Le reconditionné, nouveau réflexe des Français

  • Reconditionnement de smartphone chez Largo, à Sainte-Luce-sur-Loire. © Ludovic Failler

Durant sa première décennie d’existence, Largo est passée d'une logique de start-up à une organisation industrielle, tandis que le marché changeait de visage. Si en 2016, les produits reconditionnés souffraient d'une mauvaise image, « dix ans plus tard, ils occupent 22 % de parts de marché en France, observe Christophe Brunot, PDG et cofondateur de Largo. C’est la meilleure performance européenne ».
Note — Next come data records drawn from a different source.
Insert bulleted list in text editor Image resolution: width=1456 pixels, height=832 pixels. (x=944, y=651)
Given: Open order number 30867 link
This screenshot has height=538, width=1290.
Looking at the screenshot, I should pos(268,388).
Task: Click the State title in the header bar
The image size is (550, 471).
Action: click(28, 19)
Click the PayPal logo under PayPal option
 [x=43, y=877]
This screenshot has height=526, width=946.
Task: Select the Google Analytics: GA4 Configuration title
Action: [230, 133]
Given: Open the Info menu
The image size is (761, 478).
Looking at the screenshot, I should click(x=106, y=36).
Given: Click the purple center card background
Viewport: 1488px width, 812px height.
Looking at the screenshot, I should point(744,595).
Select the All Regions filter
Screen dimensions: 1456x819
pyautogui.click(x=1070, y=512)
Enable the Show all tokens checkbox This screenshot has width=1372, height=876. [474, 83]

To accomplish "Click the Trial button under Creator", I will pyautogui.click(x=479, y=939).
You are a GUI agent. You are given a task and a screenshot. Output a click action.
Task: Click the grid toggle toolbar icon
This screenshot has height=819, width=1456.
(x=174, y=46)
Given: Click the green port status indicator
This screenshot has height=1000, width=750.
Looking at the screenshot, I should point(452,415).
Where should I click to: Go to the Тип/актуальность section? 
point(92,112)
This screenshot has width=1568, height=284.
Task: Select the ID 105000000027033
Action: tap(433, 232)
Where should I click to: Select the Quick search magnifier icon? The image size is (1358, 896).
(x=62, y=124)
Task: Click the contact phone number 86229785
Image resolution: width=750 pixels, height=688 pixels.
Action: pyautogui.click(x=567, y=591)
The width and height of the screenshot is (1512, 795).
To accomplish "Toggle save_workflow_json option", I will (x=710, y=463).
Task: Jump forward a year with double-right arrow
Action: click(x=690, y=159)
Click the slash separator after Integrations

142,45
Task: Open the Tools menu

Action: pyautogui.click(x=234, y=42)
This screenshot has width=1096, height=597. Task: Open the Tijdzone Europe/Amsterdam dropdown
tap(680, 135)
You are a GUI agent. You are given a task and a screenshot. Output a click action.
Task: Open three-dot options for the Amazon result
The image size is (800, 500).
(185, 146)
Parmi les clés de cette progression, la bonne qualité des appareils avant leur reconditionnement. Largo appuie son « sourcing » sur des programmes de reprise auprès des particuliers et des professionnels, complétés par des fournisseurs internationaux. « L’Europe représente à peu près 25 % du gisement, précise Olivier Blanchard, à la direction des opérations. Ce n’est pas assez pour satisfaire la demande, donc pour le reste, on se fournit à l’international ».

Les critères de sélection conditionnent la qualité du produit fini, qui bénéficie d'une garantie de 24 mois – un alignement sur les standards du neuf qui a contribué à asseoir la confiance des consommateurs. L'entreprise lucéenne a d’ailleurs obtenu en 2025 les certifications ISO 9001 (qualité) et ISO 14001 (environnement), et renouvelé le label RECQ, un label européen garantissant la qualité des produits reconditionnés par des professionnels du réemploi. 

Un ancrage local qui se renforce

  • De g. à d. : Christophe Brunot, Olivier Blanchard et Frédéric Gandon. © Ludovic Failler

Pour ce qui est de la distribution, Largo s'appuie depuis plusieurs années sur des partenariats avec Orange et Bouygues Telecom, et vient de contracter avec Fnac Darty et Electro Dépôt. « On fournit aujourd’hui la moitié des majors de la distribution de produits reconditionnés », souligne Frédéric Gandon, directeur général délégué et cofondateur de l’entreprise. Les ventes se développent aussi sur largo.fr et via un extranet, des canaux de distribution désormais préférés aux plateformes de vente en ligne type marketplaces.

Largo entend désormais étoffer sa gamme au-delà du smartphone, avec l'arrivée prochaine de tablettes, ordinateurs portables, montres et écouteurs reconditionnés. De quoi conforter, dans la métropole nantaise, une filière qui conjugue emploi local et réponse aux enjeux de la transition écologique.